- TASK INPUT
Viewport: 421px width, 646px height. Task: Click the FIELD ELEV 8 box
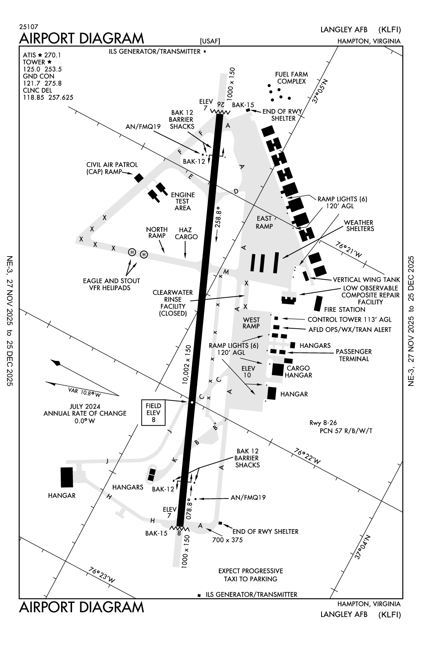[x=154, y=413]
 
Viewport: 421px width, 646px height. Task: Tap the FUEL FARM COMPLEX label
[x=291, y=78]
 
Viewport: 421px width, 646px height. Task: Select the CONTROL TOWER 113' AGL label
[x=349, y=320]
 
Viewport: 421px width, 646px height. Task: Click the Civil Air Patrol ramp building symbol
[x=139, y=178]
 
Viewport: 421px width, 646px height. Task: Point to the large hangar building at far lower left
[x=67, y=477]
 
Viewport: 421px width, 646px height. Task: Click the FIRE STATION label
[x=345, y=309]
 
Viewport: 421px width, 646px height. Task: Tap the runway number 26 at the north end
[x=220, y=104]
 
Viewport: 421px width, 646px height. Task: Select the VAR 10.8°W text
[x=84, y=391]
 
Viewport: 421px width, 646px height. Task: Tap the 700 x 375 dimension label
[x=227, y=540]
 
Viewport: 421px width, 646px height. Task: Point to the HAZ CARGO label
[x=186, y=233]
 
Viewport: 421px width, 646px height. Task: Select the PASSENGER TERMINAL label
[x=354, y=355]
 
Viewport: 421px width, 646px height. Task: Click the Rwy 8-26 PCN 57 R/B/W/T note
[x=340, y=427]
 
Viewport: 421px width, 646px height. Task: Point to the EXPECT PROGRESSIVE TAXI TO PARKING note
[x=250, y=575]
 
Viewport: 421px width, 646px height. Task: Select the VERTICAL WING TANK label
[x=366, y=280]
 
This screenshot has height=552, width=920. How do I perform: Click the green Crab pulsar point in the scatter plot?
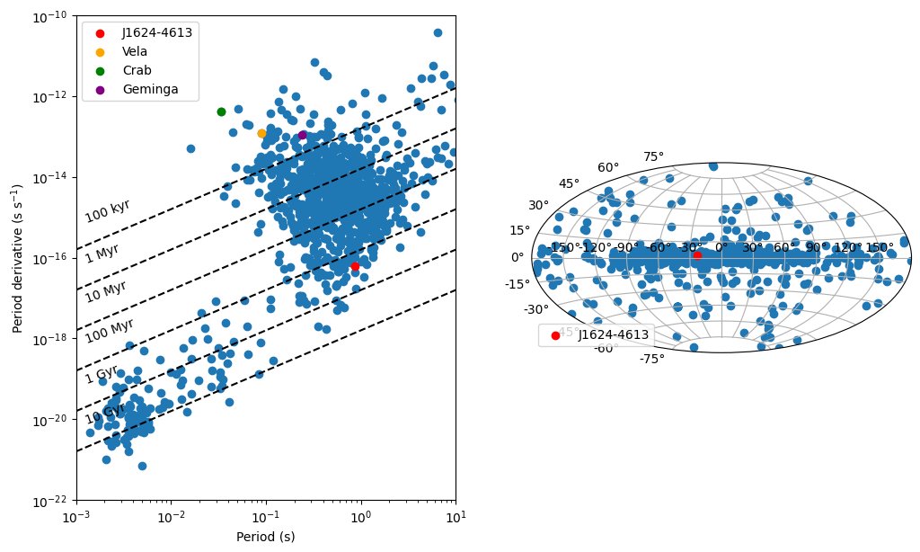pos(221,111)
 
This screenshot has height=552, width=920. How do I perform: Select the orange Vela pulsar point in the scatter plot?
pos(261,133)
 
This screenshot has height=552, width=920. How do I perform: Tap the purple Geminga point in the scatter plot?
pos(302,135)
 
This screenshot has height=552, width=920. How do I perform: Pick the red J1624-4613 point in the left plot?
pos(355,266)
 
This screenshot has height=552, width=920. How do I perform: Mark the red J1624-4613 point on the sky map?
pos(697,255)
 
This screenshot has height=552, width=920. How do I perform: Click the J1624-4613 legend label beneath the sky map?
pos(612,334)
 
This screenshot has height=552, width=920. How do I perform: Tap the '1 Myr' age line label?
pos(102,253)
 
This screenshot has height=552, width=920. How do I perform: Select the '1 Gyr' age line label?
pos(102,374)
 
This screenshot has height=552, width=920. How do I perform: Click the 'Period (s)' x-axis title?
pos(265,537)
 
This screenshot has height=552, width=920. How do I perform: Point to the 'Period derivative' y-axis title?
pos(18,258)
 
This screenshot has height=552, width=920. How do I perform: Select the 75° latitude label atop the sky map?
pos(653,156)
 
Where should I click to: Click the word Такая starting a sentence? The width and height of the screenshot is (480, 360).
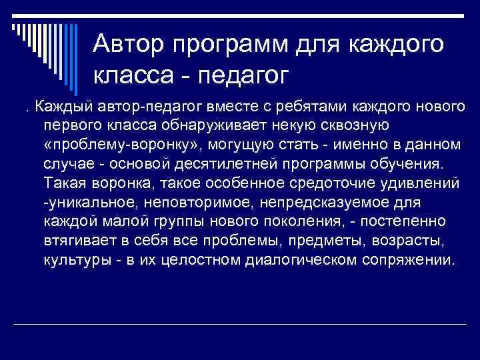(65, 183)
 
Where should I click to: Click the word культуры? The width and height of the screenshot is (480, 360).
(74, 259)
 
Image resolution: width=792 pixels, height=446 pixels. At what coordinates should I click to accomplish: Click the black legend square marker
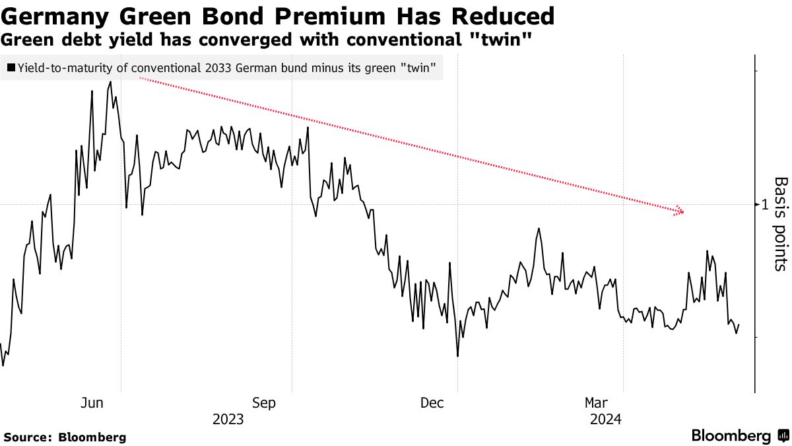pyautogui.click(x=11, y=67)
---
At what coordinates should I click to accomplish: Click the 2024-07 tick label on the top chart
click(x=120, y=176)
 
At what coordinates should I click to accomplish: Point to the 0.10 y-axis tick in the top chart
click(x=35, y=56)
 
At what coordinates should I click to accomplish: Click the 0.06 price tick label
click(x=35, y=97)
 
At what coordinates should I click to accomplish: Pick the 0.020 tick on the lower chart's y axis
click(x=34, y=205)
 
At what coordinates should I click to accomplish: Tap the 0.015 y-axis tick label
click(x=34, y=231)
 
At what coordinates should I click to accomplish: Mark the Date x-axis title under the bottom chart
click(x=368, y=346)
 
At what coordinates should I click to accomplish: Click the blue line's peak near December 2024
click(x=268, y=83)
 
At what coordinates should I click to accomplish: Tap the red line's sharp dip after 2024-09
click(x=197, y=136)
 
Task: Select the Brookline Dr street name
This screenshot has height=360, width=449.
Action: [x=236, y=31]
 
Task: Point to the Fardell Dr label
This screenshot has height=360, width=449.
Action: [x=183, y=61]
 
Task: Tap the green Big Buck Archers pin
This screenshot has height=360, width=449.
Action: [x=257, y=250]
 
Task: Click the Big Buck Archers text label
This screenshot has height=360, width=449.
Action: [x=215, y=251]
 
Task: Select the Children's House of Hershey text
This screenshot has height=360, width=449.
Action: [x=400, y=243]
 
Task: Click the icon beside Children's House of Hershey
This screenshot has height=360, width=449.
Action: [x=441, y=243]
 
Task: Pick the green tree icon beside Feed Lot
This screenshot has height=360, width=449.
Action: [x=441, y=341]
==
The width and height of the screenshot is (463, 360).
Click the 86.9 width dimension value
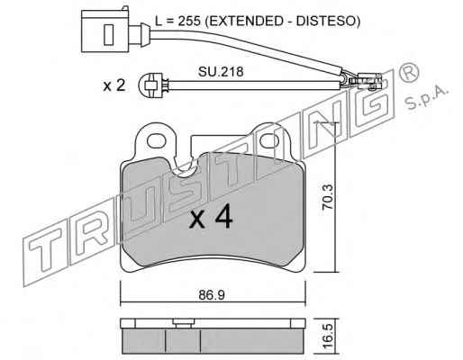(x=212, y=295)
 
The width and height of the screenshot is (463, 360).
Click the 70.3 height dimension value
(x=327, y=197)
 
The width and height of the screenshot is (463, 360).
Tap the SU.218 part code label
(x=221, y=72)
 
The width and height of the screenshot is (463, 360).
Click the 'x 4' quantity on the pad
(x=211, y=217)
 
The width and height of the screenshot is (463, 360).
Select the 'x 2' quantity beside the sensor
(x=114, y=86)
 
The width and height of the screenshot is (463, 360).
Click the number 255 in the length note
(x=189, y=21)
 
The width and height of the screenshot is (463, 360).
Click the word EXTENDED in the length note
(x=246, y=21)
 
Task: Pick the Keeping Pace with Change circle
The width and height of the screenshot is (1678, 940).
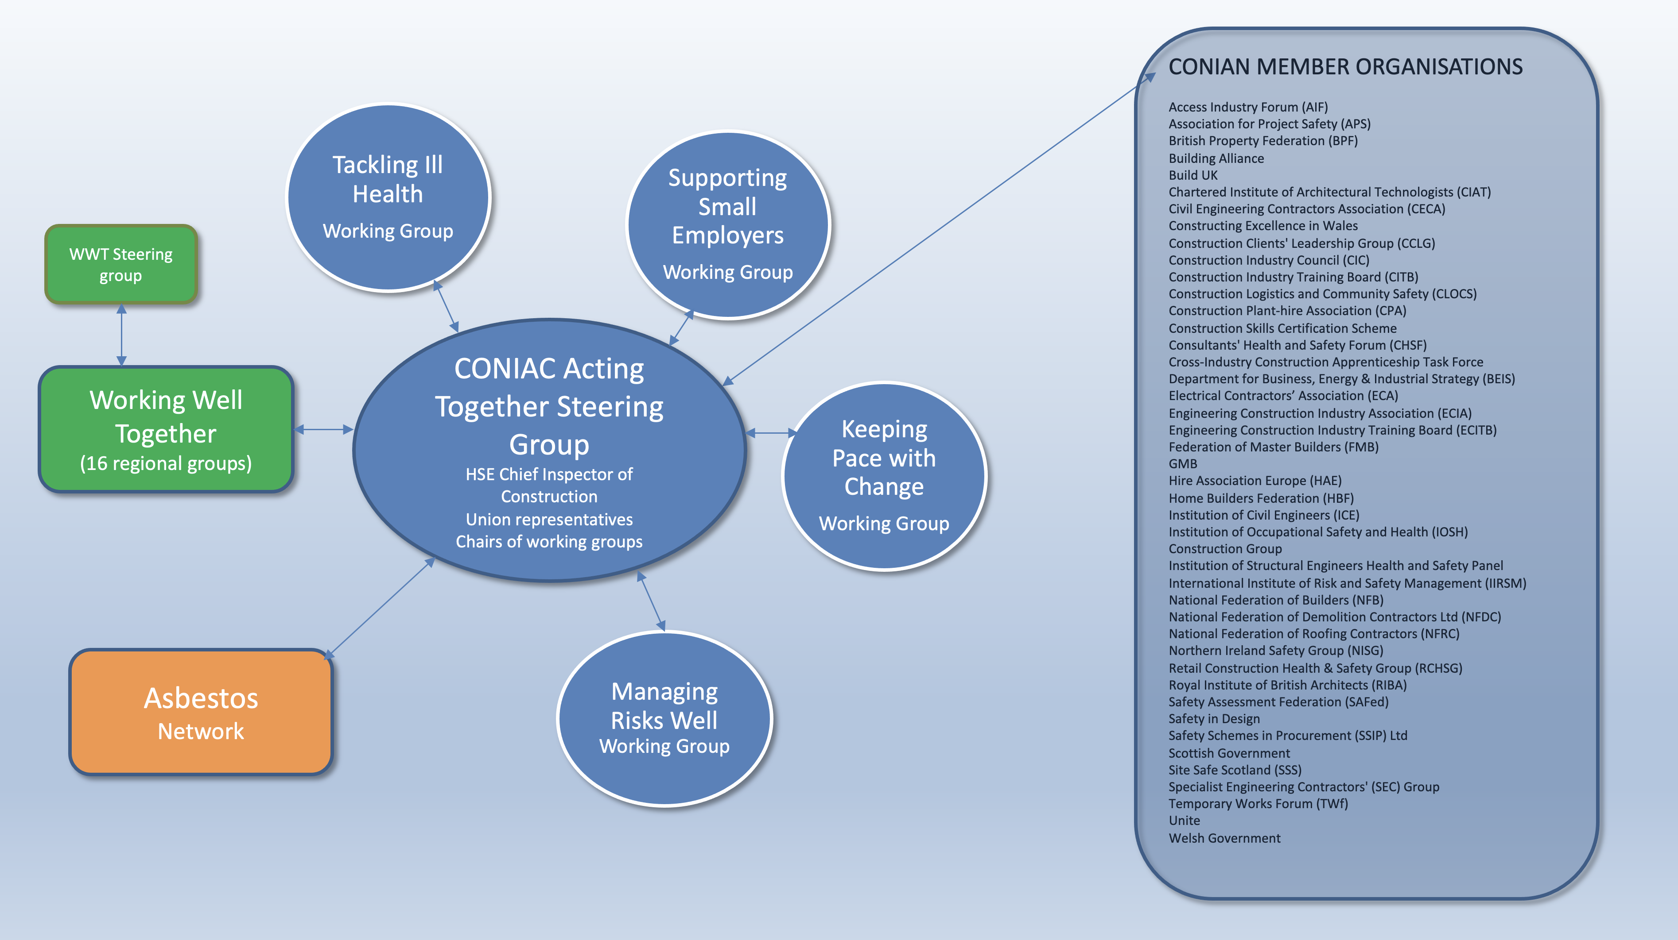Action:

- PROBLEM TO SOLVE
Return the records above, unchanged and line by line, starting at the line containing "Task: Point to the Fardell Dr label" and ending at the line containing "Action: [x=400, y=243]", with both of those lines included.

- THE RESPONSE
Task: Point to the Fardell Dr label
This screenshot has height=360, width=449.
Action: [x=183, y=61]
 
Task: Tap the green Big Buck Archers pin
This screenshot has height=360, width=449.
Action: [x=257, y=250]
 
Task: Click the Big Buck Archers text label
This screenshot has height=360, width=449.
Action: [x=215, y=251]
 
Task: Select the Children's House of Hershey text
This screenshot has height=360, width=449.
Action: [x=400, y=243]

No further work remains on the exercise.